ARTICLE ->
▬▬▬▬▬▬
Timeseries DGAN¶
The Timeseries DGAN module contains a PyTorch implementation of the DoppelGANger model, see https://arxiv.org/abs/1909.13403 for a detailed description of the model.
import numpy as np
from gretel_synthetics.timeseries_dgan.dgan import DGAN
from gretel_synthetics.timeseries_dgan.config import DGANConfig
attributes = np.random.rand(10000, 3)
features = np.random.rand(10000, 20, 2)
config = DGANConfig(
max_sequence_len=20,
sample_len=5,
batch_size=1000,
epochs=10
)
model = DGAN(config)
model.train(attributes, features)
synthetic_attributes, synthetic_features = model.generate(1000)
-
class
gretel_synthetics.timeseries_dgan.config.
DGANConfig
(max_sequence_len: int, sample_len: int, attribute_noise_dim: int = 10, feature_noise_dim: int = 10, attribute_num_layers: int = 3, attribute_num_units: int = 100, feature_num_layers: int = 1, feature_num_units: int = 100, use_attribute_discriminator: bool = True, normalization: gretel_synthetics.timeseries_dgan.config.Normalization = <Normalization.ZERO_ONE: 0>, apply_feature_scaling: bool = True, apply_example_scaling: bool = True, forget_bias: bool = False, gradient_penalty_coef: float = 10.0, attribute_gradient_penalty_coef: float = 10.0, attribute_loss_coef: float = 1.0, generator_learning_rate: float = 0.001, generator_beta1: float = 0.5, discriminator_learning_rate: float = 0.001, discriminator_beta1: float = 0.5, attribute_discriminator_learning_rate: float = 0.001, attribute_discriminator_beta1: float = 0.5, batch_size: int = 1024, epochs: int = 400, discriminator_rounds: int = 1, generator_rounds: int = 1, cuda: bool = True, mixed_precision_training: bool = False)¶ Config object with parameters for training a DGAN model.
▬▬▬▬▬▬
GIVEN REQUEST ->
Answer from the Timeseries DGAN page above:
(a) Which model does the module implement, and in which library?
(b) In the code sample, what value is given to sample_len?
(c) What default value does DGANConfig list for epochs?

PROVIDED MATERIAL ->
▬▬▬▬▬▬
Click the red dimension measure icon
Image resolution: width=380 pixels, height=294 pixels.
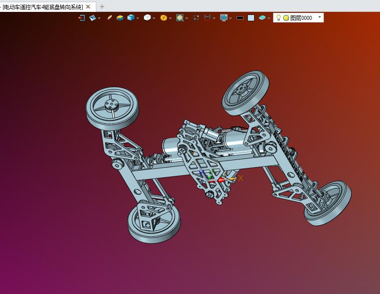pyautogui.click(x=207, y=18)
▬▬▬▬▬▬
FULL RESPONSE ->
(a) The DoppelGANger model, in PyTorch.
(b) 5
(c) 400